Mistral previously waded into the assistive programming space with Codestral, a generative model for code. But Codestral wasn’t released under a license that permitted devs to use the model for commercial applications; its license explicitly banned “any internal usage by employees in the context of [a] company’s business activities.”

Devstral, which Mistral is calling a “research preview,” can be downloaded from AI development platforms including Hugging Face and also tapped through Mistral’s API. It’s priced at $0.1 per million input tokens and $0.3 per million output tokens, tokens being the raw bits of data that AI models work with. (A million tokens is equivalent to about 750,000 words, or roughly 163,000 words longer than “War and Peace.”)

Mistral says it’s “hard at work building a larger agentic coding model that will be available in the coming weeks.” Devstral isn’t a small model per se, but it’s on the smaller side at 24 billion parameters. (Parameters roughly correspond to a model’s problem-solving skills, and models with more parameters generally perform better than those with fewer parameters.)

Mistral, founded in 2023, is a frontier model lab, aiming to build a range of AI-powered services, including a chatbot platform, Le Chat, and mobile apps. It’s backed by VCs including General Catalyst, and has raised over €1.1 billion (roughly $1.24 billion) to date. Mistral’s customers include BNP Paribas, AXA, and Mirakl.

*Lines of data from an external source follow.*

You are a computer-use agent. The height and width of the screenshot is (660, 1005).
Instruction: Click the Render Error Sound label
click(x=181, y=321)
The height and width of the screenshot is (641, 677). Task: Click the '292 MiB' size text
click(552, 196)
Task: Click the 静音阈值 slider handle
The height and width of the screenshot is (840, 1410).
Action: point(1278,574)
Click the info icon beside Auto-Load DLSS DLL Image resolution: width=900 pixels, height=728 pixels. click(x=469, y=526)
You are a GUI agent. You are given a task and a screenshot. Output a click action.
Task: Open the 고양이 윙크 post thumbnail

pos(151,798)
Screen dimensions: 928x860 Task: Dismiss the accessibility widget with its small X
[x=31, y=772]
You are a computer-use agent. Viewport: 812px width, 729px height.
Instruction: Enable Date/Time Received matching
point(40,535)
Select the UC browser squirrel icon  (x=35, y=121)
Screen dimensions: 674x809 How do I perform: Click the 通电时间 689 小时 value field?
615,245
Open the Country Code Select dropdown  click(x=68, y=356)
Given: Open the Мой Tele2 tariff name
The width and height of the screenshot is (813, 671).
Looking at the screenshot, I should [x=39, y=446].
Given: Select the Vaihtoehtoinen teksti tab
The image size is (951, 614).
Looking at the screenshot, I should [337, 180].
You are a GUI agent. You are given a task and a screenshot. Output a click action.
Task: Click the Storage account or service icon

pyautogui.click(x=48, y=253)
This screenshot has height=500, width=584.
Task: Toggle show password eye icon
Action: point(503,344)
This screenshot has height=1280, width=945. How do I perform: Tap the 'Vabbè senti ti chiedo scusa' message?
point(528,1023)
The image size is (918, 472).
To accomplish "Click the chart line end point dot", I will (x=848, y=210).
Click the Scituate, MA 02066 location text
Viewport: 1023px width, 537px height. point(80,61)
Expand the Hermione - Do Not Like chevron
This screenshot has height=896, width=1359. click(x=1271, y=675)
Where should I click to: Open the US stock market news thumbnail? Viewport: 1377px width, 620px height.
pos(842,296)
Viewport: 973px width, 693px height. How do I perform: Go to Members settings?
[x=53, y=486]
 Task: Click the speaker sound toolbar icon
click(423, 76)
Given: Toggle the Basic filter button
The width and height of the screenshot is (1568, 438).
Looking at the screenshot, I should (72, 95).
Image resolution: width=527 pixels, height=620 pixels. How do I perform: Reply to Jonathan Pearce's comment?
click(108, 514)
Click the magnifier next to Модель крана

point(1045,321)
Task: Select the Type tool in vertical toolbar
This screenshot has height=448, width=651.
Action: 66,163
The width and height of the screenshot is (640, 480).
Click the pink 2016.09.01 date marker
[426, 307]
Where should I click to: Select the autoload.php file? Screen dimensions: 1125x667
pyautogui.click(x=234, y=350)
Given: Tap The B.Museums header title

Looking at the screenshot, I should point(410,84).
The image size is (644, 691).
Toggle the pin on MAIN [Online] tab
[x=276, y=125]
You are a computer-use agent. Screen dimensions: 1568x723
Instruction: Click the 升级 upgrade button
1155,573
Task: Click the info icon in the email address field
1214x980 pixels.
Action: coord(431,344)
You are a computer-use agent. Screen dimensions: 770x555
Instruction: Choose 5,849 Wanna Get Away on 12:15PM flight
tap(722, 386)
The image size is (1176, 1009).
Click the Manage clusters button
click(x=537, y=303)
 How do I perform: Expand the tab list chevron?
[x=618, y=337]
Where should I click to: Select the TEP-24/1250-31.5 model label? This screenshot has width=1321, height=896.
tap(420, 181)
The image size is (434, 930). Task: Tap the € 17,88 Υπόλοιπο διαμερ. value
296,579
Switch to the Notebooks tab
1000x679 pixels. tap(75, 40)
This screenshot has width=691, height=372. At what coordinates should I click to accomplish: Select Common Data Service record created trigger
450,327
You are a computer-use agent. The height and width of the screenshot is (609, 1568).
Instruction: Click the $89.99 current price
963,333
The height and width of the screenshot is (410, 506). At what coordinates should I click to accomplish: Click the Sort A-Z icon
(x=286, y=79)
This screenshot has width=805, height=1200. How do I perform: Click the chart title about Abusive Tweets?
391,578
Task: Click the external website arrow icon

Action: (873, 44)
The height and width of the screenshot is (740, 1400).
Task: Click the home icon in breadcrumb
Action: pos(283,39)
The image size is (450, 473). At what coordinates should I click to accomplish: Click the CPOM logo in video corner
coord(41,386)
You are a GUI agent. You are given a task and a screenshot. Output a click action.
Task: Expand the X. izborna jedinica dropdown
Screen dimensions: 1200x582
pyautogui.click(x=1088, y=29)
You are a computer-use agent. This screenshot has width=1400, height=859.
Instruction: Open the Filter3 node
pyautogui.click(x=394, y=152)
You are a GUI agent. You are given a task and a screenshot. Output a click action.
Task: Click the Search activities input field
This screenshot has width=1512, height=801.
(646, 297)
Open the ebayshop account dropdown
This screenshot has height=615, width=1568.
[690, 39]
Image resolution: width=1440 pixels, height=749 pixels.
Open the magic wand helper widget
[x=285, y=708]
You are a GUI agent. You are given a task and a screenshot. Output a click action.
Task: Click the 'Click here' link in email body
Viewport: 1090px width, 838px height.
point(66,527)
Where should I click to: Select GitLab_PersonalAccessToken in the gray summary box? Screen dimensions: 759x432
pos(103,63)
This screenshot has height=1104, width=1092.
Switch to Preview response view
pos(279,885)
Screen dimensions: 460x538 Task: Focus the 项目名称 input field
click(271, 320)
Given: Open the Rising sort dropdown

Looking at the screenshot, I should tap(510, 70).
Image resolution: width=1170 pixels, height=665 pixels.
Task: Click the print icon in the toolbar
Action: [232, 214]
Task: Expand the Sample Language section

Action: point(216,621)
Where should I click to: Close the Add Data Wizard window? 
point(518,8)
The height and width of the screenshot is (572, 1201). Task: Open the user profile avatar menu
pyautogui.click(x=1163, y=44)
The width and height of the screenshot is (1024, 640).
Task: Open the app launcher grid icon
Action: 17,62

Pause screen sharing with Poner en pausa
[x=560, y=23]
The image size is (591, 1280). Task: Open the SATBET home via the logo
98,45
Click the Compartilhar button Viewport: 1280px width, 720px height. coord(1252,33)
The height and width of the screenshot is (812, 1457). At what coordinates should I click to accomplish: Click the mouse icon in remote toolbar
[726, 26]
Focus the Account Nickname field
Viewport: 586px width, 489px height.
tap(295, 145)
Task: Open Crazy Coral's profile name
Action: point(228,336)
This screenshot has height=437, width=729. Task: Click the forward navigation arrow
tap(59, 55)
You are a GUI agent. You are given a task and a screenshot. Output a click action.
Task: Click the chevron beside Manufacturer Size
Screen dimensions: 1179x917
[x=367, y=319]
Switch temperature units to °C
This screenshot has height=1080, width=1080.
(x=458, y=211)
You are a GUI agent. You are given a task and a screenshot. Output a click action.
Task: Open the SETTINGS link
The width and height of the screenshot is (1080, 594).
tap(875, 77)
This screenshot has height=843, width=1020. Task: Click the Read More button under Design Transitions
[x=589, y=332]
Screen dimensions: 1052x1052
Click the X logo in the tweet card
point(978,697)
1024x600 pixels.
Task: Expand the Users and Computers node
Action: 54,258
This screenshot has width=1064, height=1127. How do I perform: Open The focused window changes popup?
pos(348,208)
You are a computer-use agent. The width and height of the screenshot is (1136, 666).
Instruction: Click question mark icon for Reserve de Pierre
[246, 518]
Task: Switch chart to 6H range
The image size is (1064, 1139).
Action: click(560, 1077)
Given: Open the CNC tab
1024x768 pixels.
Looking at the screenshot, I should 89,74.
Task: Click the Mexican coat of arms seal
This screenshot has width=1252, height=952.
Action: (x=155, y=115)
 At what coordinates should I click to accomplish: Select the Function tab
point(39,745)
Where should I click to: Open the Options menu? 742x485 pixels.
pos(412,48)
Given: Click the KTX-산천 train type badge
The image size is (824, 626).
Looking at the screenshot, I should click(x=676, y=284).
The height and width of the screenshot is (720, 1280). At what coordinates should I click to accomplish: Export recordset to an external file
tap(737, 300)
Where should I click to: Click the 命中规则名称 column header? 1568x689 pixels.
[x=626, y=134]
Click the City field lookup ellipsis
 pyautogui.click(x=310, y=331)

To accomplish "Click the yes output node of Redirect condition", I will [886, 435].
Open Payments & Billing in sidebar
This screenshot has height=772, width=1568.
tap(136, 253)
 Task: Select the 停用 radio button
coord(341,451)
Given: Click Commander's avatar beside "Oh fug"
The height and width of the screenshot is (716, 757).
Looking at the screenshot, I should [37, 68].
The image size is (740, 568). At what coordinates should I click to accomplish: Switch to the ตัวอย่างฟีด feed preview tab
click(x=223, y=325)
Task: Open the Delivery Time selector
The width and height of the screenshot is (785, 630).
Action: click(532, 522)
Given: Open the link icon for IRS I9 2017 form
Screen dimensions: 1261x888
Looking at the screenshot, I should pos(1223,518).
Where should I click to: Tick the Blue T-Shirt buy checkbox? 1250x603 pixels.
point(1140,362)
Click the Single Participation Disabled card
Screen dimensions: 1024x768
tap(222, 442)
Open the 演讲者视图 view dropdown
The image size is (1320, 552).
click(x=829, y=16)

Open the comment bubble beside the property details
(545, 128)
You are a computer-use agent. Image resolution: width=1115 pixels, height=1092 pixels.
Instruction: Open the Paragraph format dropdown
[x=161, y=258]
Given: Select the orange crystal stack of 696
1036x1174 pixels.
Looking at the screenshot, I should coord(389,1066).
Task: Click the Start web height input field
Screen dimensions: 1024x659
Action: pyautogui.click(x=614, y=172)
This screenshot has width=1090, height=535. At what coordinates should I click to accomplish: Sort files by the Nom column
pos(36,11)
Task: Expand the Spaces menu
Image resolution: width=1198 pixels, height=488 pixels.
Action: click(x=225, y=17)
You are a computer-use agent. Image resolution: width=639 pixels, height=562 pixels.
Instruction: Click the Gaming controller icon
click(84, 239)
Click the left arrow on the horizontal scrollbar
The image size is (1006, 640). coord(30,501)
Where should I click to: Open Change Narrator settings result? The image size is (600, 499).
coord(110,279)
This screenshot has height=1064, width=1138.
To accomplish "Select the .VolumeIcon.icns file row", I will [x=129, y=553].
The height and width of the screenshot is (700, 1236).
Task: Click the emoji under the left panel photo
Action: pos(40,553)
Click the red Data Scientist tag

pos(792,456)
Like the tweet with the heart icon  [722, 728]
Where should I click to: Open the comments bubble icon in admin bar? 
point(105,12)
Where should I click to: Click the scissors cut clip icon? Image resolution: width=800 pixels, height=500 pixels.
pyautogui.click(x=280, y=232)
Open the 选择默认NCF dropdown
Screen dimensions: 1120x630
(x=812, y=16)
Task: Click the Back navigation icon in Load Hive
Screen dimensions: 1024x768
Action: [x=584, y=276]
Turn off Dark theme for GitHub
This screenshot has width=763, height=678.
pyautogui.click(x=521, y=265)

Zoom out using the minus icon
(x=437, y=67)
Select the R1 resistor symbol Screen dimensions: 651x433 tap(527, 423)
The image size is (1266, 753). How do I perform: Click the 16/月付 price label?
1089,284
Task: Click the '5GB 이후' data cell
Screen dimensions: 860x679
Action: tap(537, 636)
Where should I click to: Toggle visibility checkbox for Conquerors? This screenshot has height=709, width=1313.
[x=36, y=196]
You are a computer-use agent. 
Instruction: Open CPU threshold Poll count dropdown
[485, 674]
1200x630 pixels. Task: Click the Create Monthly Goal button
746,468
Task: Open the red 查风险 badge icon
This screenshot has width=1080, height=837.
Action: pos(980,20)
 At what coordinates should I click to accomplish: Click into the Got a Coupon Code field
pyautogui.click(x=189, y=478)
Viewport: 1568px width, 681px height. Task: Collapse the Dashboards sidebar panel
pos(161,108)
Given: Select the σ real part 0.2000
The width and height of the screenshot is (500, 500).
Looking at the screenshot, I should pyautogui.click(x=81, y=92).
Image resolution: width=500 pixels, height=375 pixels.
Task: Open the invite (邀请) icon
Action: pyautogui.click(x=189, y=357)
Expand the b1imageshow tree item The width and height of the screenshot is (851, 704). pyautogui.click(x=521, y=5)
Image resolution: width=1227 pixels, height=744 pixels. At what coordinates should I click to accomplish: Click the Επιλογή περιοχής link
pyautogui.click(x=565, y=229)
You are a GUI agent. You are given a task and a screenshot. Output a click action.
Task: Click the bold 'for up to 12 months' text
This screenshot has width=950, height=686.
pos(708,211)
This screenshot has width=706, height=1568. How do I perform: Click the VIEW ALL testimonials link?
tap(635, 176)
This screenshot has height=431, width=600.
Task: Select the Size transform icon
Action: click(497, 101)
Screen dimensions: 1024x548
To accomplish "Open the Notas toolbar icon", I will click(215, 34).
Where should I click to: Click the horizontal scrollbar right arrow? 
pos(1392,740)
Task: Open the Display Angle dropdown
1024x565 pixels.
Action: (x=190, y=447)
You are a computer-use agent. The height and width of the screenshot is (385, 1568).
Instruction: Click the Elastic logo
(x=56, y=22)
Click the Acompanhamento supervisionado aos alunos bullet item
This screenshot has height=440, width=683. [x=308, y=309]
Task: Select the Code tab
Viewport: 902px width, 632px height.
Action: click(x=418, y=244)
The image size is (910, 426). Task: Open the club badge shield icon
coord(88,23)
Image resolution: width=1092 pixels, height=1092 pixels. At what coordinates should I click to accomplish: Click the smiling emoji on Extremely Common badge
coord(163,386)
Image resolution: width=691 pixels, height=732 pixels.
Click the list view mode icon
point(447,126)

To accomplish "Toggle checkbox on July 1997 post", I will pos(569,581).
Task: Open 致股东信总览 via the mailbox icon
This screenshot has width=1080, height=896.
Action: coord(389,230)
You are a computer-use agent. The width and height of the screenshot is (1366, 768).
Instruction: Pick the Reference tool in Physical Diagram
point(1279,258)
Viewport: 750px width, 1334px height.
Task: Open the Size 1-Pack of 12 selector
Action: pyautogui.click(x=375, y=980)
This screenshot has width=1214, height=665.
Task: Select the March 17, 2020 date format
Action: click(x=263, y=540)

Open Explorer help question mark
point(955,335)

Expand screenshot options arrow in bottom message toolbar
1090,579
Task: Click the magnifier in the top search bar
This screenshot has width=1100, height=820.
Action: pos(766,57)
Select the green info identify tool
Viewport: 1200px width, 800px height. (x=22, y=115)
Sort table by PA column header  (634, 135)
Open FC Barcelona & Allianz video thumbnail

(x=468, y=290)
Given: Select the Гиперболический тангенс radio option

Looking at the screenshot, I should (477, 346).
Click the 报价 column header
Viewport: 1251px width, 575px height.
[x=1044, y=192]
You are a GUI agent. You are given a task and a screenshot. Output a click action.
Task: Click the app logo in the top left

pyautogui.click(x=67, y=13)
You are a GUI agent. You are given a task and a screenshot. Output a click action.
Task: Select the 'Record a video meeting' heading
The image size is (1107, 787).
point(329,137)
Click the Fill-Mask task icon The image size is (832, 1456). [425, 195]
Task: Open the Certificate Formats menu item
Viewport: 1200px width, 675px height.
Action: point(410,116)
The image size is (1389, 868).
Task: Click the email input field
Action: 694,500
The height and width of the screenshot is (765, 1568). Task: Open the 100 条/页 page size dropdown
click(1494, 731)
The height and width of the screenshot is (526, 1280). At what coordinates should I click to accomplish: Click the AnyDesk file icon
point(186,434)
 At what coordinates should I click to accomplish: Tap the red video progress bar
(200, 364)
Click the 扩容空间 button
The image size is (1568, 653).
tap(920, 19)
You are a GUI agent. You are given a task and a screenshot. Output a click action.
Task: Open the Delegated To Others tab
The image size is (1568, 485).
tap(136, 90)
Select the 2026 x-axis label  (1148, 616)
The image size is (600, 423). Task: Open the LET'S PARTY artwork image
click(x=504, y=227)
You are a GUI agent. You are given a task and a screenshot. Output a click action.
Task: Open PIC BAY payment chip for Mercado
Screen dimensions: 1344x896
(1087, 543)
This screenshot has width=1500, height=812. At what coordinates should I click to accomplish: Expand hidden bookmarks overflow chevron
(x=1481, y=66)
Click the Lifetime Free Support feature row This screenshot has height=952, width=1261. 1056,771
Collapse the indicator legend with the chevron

Devstral is Mistral’s third product launch this month. A few weeks ago, Mistral launched Mistral Medium 3, an efficient general-purpose model. Around the same time, the company rolled out Le Chat Enterprise, a corporate-focused chatbot service that offers tools like an AI “agent” builder and integrates Mistral’s models with third-party services like Gmail, Google Drive, and SharePoint.